In the book, McKee says that any scene you write that isn't a Story Event should be removed.  I'm paraphrasing a bit, but he says that for something to be a Story Event we need to see at least one value in the character's life change state (from negative to positive, or positive to negative) through conflict in a way that has a meaningful impact on the character.  Usually, a meaningful impact is one that affects the character's inner life (feelings, thoughts, worldview), personal relationships (causes a love relationship of friendship to change), or their fortune in the world.  McKee suggests asking yourself for every scene:  What value is at stake in my character's life at this moment?  How is that value charged (positively or negatively) at the start of the scene?  How is it charged at the end?  If there is no change in the value, ask "Why is this scene in my story?"  If a value hasn't changed, nothing meaningful has happened in the scene.  It is a non-event.  Over the course of the entire story, you should see a meaningful, absolute, and irreversible change in the character's life.

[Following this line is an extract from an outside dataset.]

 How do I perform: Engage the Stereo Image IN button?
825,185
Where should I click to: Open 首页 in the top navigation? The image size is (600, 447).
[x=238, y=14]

McKee suggests that every time your character takes some action toward the story goal, that there is a reaction in the character's situation (specifically, the character's inner life, relationships, or outer world) that is more powerful than the character expected.

I think it's this "charged value" part of the puzzle I have been missing.  For example, in a story I recently worked on, an astronaut learned that the computers controlling her spacecraft had been hacked by agents of a foreign government.  They tried to use this as leverage against her government but failed.  They turned off all the systems on her spacecraft and left her to die.  She was able to figure out a way to reboot the systems and keep the hackers out.  In McKee's terms, this is a non-event.  No value in the character's life changed.  She didn't go from alive to dead, rich to poor, etc.  She left the scene in precisely the shape she entered it.  The only thing that changed was the computer, from "compromised" to "safe" again.  To add a charge to this, I might have made it so that when the computer shutdown, there was a short burst of the rockets that took her off course.  When she finally gets the computers working, she learns that the spacecraft is now so far off course it can't reach its destination with the available fuel - and it can't return to Earth either. Her mission and her life are now both at risk.  Two emotionally charged values have flipped (mission success to failure, safety to certain death).

I expect that I'll be sharing more as I work my way through the rest of this book.  If you're struggling with your writing as I am, you might want to follow the link above and pick up a copy of the book for yourself.